Monday, 21 April 2014

Sometimes You Have to Jump In and Show the Work!

Last week, my reading specialist colleague and I made our way to the classroom to model a lesson for the teacher to show her just how easy it is to do.  The focus for our lesson was Lesson #1 from Meville to Weville that focused on the word, "Me." We used the game listed in the lesson that included a spinner.  We used an electronic spinner (borrowed from our speech path - but I sure wish I could find one like it!) and gave each student a numbered page.  When the spinner landed on their number, we encouraged them to say, "that's me!" to hit the lesson home around the word me.  The students loved it!  It was such a simple lesson that the staff was surprised that was all it took.  We explained how this lesson could be used for an entire week so students could really grasp the concept of "me."  It was so simple, yet effective.  I can only hope now that they will take the lead and move on to the next simple lesson so we can be assured even students with significant disabilities are getting a literacy lesson as outlined in the program of studies.  Maybe all it will take is the opportunity to see how the lesson is done.  Perhaps it was necessary for my colleague and I to jump in and show "how it is done!" I will report back next week after our next visit!  Here's hoping!
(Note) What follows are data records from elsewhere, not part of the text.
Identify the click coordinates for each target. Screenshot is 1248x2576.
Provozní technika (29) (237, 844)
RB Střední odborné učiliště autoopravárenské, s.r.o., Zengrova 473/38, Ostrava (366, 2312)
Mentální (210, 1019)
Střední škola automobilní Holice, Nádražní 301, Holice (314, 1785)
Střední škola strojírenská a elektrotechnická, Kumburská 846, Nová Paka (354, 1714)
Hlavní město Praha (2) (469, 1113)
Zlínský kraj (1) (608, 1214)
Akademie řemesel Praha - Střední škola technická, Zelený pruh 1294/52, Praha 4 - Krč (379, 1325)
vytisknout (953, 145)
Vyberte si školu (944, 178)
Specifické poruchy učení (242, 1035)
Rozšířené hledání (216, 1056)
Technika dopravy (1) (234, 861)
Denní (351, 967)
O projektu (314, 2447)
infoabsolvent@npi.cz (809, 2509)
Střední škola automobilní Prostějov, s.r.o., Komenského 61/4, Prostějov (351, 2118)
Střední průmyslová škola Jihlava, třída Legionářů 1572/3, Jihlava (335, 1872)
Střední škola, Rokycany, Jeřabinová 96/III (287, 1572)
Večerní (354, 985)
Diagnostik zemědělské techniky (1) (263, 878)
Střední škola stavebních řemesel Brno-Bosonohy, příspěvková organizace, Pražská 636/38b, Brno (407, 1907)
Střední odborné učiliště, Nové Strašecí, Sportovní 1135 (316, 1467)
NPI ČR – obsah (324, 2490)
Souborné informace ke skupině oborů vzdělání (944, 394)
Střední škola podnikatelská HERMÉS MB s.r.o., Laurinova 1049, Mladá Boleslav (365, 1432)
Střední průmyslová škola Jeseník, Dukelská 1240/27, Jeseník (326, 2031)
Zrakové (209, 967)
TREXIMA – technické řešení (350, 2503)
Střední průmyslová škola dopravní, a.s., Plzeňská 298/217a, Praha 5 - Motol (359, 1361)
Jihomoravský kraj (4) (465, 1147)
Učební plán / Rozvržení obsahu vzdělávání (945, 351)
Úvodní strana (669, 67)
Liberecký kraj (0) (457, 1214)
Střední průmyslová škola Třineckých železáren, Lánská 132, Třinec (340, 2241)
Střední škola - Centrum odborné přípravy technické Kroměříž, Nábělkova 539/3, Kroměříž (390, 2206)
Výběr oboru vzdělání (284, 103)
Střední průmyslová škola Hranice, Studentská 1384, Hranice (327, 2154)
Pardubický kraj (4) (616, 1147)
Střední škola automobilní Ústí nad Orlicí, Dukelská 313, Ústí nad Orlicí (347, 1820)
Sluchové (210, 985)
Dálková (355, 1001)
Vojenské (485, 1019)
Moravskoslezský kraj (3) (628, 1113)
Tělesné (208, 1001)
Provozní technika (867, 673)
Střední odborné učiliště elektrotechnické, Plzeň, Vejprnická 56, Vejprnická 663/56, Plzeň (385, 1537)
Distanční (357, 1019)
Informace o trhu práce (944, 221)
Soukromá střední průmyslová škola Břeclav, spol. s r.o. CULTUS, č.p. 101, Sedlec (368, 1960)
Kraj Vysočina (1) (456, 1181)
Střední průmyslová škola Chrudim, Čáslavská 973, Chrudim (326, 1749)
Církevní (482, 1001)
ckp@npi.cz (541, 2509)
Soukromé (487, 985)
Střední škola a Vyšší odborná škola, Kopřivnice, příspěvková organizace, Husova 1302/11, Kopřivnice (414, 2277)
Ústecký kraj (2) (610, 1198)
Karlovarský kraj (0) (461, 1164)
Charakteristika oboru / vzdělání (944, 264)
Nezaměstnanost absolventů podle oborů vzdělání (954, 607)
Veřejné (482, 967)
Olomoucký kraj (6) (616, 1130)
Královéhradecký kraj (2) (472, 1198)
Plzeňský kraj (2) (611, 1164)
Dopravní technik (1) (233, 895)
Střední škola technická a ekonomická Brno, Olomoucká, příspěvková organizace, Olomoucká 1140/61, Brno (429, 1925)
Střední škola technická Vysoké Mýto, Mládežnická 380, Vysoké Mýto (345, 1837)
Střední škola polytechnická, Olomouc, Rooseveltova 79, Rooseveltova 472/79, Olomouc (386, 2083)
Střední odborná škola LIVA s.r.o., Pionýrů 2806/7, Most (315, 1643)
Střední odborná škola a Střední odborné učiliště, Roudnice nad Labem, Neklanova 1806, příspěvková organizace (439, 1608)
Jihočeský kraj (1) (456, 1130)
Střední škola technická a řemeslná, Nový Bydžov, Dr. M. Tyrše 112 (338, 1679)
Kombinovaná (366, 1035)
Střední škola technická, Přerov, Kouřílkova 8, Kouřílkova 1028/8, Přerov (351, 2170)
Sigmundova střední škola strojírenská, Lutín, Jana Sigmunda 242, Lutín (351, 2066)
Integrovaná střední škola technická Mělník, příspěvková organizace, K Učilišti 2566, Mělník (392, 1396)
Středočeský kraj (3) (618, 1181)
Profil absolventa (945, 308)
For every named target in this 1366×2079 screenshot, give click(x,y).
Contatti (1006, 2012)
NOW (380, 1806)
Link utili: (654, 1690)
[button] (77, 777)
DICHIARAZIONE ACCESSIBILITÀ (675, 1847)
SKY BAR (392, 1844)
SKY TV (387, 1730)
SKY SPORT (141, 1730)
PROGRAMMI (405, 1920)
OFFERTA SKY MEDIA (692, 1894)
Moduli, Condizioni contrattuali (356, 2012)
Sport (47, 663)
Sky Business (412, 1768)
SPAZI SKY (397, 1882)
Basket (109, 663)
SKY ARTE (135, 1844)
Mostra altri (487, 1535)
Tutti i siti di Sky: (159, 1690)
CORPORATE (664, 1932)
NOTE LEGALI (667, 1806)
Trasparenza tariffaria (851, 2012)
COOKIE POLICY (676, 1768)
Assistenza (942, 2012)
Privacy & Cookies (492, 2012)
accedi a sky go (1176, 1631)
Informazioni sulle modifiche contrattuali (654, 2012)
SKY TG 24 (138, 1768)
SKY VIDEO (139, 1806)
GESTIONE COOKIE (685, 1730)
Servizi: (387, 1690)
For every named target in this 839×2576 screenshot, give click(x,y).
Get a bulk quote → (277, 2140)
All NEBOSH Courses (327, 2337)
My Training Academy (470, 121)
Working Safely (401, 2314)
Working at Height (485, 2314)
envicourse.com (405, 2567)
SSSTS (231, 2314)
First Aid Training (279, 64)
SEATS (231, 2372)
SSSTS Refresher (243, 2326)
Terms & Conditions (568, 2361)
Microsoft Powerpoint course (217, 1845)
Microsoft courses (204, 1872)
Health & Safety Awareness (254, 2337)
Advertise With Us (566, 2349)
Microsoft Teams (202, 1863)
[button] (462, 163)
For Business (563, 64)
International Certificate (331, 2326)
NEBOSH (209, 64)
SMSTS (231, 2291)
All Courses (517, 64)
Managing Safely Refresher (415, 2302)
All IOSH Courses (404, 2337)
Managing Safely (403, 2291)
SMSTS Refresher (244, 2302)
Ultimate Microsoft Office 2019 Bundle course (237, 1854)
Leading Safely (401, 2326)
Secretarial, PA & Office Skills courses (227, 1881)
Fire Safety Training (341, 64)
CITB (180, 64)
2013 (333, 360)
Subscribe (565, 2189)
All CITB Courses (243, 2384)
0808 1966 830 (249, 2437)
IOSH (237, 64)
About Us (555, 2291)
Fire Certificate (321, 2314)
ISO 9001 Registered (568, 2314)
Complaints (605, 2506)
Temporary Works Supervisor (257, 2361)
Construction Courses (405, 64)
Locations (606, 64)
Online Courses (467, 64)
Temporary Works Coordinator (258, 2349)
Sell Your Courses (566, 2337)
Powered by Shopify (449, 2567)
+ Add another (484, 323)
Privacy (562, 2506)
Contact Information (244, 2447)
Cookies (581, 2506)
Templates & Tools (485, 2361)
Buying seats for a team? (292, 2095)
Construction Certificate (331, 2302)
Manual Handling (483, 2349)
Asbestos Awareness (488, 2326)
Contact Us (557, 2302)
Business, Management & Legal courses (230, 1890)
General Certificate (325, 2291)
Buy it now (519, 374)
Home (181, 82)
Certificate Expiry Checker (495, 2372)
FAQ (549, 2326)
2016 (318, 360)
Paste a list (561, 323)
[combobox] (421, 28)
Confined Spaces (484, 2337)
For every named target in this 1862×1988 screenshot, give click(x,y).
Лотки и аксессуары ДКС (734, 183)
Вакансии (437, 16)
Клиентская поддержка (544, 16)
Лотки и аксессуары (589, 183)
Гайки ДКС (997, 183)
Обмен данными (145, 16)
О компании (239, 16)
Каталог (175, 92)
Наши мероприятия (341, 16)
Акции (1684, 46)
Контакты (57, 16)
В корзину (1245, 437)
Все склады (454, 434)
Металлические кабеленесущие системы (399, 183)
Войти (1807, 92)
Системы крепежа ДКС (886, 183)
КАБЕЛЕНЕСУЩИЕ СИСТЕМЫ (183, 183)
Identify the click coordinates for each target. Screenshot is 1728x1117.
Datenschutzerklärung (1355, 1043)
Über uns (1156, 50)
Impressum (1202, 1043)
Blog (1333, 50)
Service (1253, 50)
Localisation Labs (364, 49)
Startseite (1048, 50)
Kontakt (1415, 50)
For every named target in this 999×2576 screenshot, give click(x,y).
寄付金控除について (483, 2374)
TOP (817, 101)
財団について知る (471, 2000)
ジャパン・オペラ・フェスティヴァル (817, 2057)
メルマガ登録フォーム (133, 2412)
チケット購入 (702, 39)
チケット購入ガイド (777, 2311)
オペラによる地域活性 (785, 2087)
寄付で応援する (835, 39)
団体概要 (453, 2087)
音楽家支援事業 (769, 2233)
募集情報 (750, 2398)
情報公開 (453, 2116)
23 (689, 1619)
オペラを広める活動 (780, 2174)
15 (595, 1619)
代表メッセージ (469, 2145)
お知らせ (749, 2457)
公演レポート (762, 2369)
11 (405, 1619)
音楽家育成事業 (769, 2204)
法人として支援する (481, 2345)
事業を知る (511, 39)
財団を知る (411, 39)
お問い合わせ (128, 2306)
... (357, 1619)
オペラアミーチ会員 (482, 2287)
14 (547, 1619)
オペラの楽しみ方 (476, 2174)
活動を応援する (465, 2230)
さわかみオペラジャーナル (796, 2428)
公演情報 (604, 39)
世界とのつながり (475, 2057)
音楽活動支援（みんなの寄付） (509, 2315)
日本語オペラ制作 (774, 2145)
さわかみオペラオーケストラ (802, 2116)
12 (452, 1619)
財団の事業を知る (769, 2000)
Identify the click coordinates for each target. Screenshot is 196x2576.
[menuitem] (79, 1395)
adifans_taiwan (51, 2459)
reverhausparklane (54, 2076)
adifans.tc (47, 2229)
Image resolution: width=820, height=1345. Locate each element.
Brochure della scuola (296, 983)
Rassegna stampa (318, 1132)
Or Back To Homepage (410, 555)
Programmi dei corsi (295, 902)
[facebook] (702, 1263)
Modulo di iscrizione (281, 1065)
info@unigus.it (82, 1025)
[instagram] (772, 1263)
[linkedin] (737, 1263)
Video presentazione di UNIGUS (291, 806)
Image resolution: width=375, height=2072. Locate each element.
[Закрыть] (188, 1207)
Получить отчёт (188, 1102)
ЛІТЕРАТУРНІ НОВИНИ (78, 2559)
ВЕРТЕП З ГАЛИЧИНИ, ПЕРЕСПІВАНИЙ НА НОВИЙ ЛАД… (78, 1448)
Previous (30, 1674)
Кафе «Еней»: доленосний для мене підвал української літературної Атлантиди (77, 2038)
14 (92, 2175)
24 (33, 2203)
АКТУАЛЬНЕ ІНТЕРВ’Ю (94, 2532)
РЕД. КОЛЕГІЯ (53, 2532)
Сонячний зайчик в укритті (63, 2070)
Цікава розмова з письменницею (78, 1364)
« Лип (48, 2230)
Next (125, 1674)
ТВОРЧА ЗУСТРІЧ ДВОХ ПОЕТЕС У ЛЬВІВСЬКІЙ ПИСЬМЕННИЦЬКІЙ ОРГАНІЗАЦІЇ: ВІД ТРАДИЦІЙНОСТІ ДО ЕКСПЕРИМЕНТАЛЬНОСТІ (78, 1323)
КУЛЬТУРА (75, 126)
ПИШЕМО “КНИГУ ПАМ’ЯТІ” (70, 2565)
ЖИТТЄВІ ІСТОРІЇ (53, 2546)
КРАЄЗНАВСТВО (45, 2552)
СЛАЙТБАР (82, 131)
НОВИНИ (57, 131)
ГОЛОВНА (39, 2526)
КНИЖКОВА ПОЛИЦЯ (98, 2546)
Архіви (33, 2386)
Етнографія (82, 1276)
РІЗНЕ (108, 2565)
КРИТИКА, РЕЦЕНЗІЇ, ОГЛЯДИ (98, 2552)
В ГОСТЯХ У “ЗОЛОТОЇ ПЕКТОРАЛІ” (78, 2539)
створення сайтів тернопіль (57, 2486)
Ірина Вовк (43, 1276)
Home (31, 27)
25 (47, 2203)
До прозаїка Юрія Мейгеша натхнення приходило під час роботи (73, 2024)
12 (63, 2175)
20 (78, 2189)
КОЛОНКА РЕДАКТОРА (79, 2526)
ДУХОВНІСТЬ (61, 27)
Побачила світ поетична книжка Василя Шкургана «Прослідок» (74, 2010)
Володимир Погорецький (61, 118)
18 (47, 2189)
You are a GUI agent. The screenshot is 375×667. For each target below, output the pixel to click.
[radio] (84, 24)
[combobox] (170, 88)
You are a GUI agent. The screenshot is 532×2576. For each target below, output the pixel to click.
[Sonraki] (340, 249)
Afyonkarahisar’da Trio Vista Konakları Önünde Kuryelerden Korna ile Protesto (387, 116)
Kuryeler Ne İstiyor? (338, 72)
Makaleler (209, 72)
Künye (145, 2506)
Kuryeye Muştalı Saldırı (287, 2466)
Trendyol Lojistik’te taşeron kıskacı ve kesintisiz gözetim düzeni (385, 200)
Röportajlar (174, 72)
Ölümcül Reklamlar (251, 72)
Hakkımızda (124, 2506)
  1. Sometimes getting the ball rolling is what is needed to build momentum. I have found that even when being on the front line almost all the time it is a long process to move toward comprehensive literacy instruction for students with complex needs (particularly those with complex communication needs). It's a paradigm shift and it takes some time to wrap one's mind around focusing on engaging in the functions of literacy rather than creating the products of literacy. It's not how we have traditionally done things in education. The good news is that the paradigm shift that is needed around students with complex needs is reflected in the paradigm shift in the Inspiring Education documentation. There is hope... it's just a whole lot slower than most of us want it to be.